By | Published on Friday 22 August 2014

As we head into this final weekend of Fringe madness, how about we sit back, relax for a few minutes, and share some ghost stories?

Tom Neenan

Tom Neenan, with his show ‘The Haunting At Lopham House’, is going first…

Edinburgh 2010, Harvey Dash swaggered onto the street having just smashed a gig at the back of a Japanese restaurant. He had torn the roof off the place, but it was their fault for making it out of paper in the first place.

He was meeting his friend Charlie Duke just round the corner in Edinburgh’s oldest pub The Half Moon, although it reads more like a Full Moon. It was a typical Edinburgh pub – in that it was in Edinburgh and it was a pub. Outside men were smoking pipes, which was an improvement on playing them.

Harvey entered. Looking round the bar he quickly spotted his friend Charlie. He was sitting in the corner looking morose and staring at flyers for ‘Late ‘n’ Live’. He was downing a pint of Amstell – one of the pub’s many real ales named after famous comedians.

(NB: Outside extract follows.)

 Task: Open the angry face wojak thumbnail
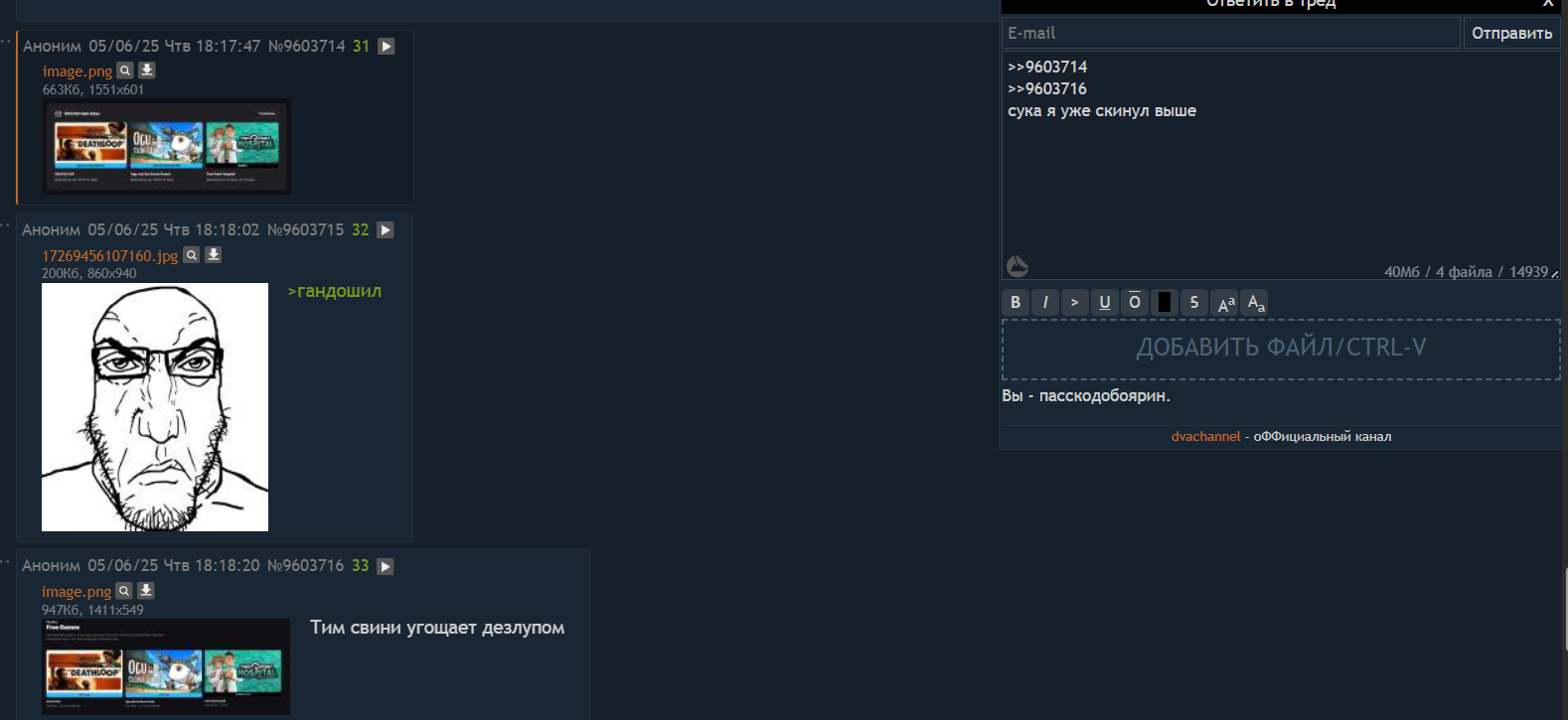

“You okay, mate?” asked Harvey.

Charlie sighed.

“You’re such an amazing comedian”, said Charlie. “I wish I could be more like you. Smashing every gig like comedy eggs. I just did a slot at Late ‘n’ Live. My first gag got a good laugh, but then I just completely died. There was nothing I could do”.

“You’re an amazing comedian”, replied Harvey. You just need to…”

…But Harvey was interrupted. An old wizened man had approached and was looming over them. His eyes were bloodshot and his clothes as battered as a Scottish Mars Bar cliché. He held out a bony, pale hand to Charlie. “Come with me, my boy. And you will get everything you wish for” he said, his voice as gravelly as a posh woman’s drive.

“Go away old man” said Harvey, but Charlie just stood up, took the old man’s hand and slowly walked out of the pub, leaving his pile of flyers behind.

Harvey was perplexed.

“Mate, come back”, he shouted, watching helplessly as Charlie and the old man left the pub.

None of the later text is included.